POCO FEDERALISMO, MA MOLTI MINISTERI

C’è un bel racconto per ragazzi di Gianni Rodari in cui il protagonista è il proprietario di una fabbrica di accessori per cavatappi. Proprio così: accessori per cavatappi. Chissà se l’ex sottosegretario alle Riforme Aldo Brancher, nominato ieri ministro per l’Attuazione del federalismo (il 24° del governo Berlusconi), si sente in qualche modo vicino al personaggio rodariano, cui lo accomuna una impresa tanto fantasiosa quanto inutile.
Giulio Tremonti giura che quello regalato a Brancher sarà un «ministero low cost». Come fosse una consolazione, o magari un incentivo a procedere, il fatto che questa nuova pleonastica poltrona venga via a buon mercato per le tasche del contribuente.
La verità è che non c’è alcuna seria ragione politica per istituire il dicastero, se non quella di alimentare il sospetto che l’unica vera conseguenza della nomina di Brancher, gravato di alcuni guai giudiziari, sarà permettergli di giovarsi del legittimo impedimento grazie al nuovo status. Un ministro per le Riforme esiste già e si chiama Umberto Bossi: difficile ipotizzare che sia poco sensibile al varo del federalismo. Lo stesso Brancher, in quanto sottosegretario di Bossi, avrebbe potuto svolgere un ruolo più attivo sulla riforma senza bisogno di promozioni e galloni. Ma è soprattutto la dizione del nuovo ministero a dare l’idea di un cortocircuito lessicale e politico: «attuazione del federalismo». Eravamo abituati alla già spericolata «attuazione del programma», cadreghina aggiuntiva cui non ha saputo resistere nessuno degli ultimi governi, sia di centrodestra che di centrosinistra. Almeno, però, nel caso del programma si tratta pur sempre di attuare qualcosa che ha una sua consistenza materiale, che esiste già. Il federalismo fiscale, invece, non esiste ancora. Aspetta i decreti attuativi, appunto. Ecco, forse Brancher dovrà attuare i decreti attuativi. Un’attuazione al quadrato. E per giunta senza soldi, almeno stando a quanto ha affermato martedì scorso alla Camera il ministro per i Rapporti col Parlamento Elio Vito, il quale ha candidamente spiegato che le norme che dovrebbero garantire il federalismo fiscale hanno valore «puramente programmatorio». Cioè sono, in mancanza di copertura finanziaria, un puro esercizio accademico.

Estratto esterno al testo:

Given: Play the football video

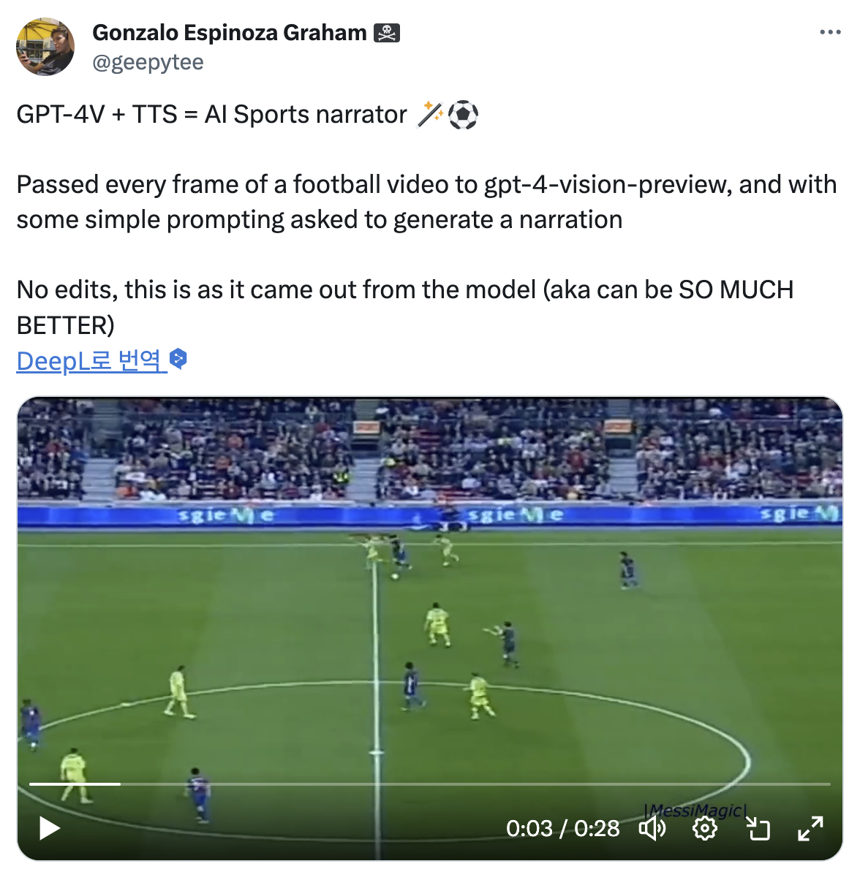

Ma non è comunque battezzandola più correttamente ”Ministero per il federalismo” che si sarebbe dato un senso all’impresa. Il bilancio dell’operazione è tutto in rosso. S’inventa e si riempie una casella inutile mentre - in piena crisi economica ed industriale - resta vacante quella del ministero delle Attività produttive, occupata ad interim dal premier. Si rafforza l’impressione che meno il governo fa e più finge di fare moltiplicando posti e ruoli, nel tentativo (finora vano) di raggiungere un equilibrio interno a una maggioranza paralizzata dai sospetti reciproci e dai veti incrociati.